Myrtle Mae se débarrasse comme elle le peut des bras envahissants de son plus jeune fils et court vers l'escalier qui mène au sous-sol. Elle crie :

- Chéri, le téléphone...

Mais les haut-parleurs giclent la musique avec trop de volume pour que son mari l'entende. Elle descend les marches. Little Amos, les yeux clos, écoute un disque de celui qui lui avait tout appris il y a si longtemps, l'harmoniciste Slender Bill. Grâce à lui, il a pénétré dans le monde du Chicago blues, a fait ses premiers disques avec Catfish King puis, à son tour, il est devenu une vedette du ghetto, enregistrant beaucoup de disques, surtout des instrumentaux à l'harmonica qui ont fait danser les Noirs depuis le lac Michigan jusqu'au golfe du Mexique. Mais il n'a jamais oublié qui avait guidé ses premiers pas.

Aujourd'hui encore, quand il n'est pas en tournée, il n'aime rien tant que descendre dans son sous-sol, mettre un vieux disque de Slender Bill et jouer derrière lui, avec lui, comme si le vieux maestro était encore vivant. Attendrie, Myrtle Mae contemple Little Amos. Il serre son harmonica contre sa bouche comme lorsqu'elle l'a rencontré. Malgré les années qui ont passé, la fatigue, la route, les nuits sans sommeil, quand il joue avec Slender Bill il retrouve ce visage d'enfant malheureux et appliqué qui l'avait tant séduite.

"Good evening Little Lady, Good evening Little Lady
Let me go home with you.
"

Le vieux bluesman chante, figé dans la cire du disque usé, à travers l'espace et le temps. Et, dans le sous-sol de sa petite maison de briques rouges du South Side de Chicago, son ancien élève embrasse son harmonica. Note par note, ses lèvres, sa langue et ses mains s'accordent à celles de Slender Bill. Un wha-wha, une altération ici, quelques arpèges en contre-chant, encore une note bleue atteinte on ne sait comment et les deux bluesmen sont de nouveau ensemble dans une taverne du ghetto, à la sortie de la guerre, devant un public ravi qui s'émerveille : "Vous avez vu ce petit gars à l'harmonica ? Il va devenir quelqu'un, ça c'est sûr !"

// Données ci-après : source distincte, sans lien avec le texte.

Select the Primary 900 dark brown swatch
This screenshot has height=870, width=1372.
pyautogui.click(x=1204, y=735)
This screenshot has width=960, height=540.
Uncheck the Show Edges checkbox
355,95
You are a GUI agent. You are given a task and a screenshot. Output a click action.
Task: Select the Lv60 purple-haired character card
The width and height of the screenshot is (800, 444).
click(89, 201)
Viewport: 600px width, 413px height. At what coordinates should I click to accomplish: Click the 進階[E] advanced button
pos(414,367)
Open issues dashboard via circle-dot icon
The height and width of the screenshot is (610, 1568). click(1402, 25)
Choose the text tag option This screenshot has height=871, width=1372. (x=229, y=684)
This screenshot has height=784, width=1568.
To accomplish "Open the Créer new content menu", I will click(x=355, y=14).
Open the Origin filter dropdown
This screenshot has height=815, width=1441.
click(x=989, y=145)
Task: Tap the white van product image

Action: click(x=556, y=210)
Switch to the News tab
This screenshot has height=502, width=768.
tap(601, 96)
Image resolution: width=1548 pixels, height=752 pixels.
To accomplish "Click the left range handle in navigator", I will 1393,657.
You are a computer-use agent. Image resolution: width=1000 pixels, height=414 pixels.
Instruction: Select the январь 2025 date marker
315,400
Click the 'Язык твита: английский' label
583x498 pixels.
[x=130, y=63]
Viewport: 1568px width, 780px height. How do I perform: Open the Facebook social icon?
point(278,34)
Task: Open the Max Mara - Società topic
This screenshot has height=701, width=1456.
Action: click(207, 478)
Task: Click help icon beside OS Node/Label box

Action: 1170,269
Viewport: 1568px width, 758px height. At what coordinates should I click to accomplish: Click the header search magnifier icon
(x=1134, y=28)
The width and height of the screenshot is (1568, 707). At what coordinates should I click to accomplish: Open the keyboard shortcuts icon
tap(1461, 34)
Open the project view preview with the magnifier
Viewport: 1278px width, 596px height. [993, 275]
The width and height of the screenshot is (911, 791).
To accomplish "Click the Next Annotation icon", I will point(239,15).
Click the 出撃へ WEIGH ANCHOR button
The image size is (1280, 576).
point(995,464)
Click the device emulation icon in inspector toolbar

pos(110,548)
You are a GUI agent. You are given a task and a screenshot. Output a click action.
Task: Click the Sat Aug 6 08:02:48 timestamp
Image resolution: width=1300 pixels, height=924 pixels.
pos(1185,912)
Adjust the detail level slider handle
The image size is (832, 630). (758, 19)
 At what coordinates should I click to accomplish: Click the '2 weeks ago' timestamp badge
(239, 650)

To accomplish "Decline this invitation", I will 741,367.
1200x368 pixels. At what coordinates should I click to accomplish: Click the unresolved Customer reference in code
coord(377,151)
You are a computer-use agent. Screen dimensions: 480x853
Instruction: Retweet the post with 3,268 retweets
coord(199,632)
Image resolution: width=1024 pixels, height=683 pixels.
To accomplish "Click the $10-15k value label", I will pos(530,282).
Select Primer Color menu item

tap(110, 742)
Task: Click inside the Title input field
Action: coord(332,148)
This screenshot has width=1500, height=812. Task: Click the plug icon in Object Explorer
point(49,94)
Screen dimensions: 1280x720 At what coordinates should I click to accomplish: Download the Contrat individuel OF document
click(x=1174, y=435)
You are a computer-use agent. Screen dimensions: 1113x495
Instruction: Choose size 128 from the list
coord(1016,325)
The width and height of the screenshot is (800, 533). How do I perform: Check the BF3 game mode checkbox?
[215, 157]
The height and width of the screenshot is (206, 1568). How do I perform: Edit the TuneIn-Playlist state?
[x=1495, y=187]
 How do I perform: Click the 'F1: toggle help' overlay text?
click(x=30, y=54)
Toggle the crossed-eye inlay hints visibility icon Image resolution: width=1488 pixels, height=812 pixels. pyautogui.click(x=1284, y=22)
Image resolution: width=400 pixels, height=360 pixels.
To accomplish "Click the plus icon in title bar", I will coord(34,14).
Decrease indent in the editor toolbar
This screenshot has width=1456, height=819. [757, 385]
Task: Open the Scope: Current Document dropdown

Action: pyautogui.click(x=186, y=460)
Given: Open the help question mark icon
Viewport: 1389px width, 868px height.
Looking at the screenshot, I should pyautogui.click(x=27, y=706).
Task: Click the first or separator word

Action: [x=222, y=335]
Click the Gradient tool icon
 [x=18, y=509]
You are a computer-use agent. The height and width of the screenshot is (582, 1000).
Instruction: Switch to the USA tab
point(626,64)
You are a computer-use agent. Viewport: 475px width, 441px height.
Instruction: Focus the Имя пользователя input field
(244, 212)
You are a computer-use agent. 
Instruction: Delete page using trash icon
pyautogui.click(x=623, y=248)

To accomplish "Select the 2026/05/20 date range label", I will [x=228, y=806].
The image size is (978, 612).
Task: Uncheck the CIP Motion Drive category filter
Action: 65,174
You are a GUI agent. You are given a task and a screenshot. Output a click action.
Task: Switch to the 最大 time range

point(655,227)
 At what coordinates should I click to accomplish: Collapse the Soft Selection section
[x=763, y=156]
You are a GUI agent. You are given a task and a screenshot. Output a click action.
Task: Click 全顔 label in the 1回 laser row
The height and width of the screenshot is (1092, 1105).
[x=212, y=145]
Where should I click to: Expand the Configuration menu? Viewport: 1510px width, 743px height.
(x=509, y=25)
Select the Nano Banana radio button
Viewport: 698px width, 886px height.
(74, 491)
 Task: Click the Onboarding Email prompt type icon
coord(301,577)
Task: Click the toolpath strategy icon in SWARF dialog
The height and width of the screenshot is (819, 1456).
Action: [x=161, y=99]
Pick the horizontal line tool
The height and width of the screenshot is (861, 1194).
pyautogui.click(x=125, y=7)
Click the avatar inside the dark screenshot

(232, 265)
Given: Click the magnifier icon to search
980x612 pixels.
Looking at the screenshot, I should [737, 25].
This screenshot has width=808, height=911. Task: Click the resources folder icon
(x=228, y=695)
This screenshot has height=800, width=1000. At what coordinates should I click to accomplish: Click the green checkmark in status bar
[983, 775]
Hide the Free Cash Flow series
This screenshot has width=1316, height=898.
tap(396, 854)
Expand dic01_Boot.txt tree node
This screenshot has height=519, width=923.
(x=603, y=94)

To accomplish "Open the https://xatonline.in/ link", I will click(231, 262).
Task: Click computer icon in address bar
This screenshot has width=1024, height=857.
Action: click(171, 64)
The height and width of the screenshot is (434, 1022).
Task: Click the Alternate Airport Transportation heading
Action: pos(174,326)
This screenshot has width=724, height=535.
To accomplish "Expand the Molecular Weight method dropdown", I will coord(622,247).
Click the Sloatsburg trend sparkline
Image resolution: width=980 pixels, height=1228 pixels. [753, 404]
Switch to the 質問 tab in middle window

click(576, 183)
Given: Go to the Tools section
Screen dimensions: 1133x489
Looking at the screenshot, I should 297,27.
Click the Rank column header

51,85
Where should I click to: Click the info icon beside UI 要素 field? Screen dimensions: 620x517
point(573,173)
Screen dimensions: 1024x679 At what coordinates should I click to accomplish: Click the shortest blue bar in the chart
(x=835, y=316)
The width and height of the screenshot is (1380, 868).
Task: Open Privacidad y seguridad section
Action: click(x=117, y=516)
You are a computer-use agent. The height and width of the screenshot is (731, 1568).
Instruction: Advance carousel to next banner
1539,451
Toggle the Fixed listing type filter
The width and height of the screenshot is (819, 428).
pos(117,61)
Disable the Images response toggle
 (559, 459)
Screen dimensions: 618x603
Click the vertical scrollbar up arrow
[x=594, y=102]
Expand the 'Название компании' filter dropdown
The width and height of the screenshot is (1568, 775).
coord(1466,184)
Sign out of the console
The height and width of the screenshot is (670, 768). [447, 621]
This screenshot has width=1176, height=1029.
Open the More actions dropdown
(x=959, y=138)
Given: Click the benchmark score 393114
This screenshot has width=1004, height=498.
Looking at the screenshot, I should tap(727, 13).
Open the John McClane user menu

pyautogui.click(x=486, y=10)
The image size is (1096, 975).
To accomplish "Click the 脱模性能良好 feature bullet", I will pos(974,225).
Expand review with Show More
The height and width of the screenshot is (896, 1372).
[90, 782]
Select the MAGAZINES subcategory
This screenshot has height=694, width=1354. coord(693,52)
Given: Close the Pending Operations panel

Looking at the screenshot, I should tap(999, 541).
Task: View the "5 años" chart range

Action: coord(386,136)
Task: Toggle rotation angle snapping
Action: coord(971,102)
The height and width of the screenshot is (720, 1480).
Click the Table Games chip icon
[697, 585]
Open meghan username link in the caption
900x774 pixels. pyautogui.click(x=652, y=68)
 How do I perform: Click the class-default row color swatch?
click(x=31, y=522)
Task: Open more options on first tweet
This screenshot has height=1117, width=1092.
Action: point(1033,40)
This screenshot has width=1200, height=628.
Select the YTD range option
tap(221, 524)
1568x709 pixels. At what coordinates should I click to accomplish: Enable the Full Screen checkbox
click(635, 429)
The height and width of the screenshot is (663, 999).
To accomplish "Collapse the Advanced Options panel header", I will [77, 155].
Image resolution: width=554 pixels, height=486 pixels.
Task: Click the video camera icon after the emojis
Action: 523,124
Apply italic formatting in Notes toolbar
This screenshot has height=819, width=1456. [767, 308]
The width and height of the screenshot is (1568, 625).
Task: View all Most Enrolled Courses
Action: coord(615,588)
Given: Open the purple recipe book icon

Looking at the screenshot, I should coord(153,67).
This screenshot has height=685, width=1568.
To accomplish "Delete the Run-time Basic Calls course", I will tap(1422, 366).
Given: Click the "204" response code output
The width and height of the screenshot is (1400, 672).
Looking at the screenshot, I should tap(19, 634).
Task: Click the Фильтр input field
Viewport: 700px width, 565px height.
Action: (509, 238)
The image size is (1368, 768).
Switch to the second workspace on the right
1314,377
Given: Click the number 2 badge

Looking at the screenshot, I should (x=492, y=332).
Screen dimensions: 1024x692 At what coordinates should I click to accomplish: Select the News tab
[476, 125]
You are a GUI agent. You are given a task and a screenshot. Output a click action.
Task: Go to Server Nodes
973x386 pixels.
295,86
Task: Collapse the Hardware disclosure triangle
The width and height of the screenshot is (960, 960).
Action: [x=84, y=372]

Myrtle Mae ne voudrait pas le déranger, mais ce bonhomme au téléphone avec un si étrange accent... Comment faire pour le sortir de ce tête à tête avec son ancien maître ? Elle tousse, une fois, deux fois. Little Amos ouvre les yeux.

- Baby ! Il émerge de son passé, sourit à sa femme. Une seconde, je croyais que tu étais encore serveuse dans ce petit bar où je t'ai rencontrée...

- C'est quelqu'un qui t'appelle. Ça a l'air d'un Blanc et je ne comprends pas la moitié de ce qu'il dit. Mais il a l'air d'être très très pressé... C'est peut-être important.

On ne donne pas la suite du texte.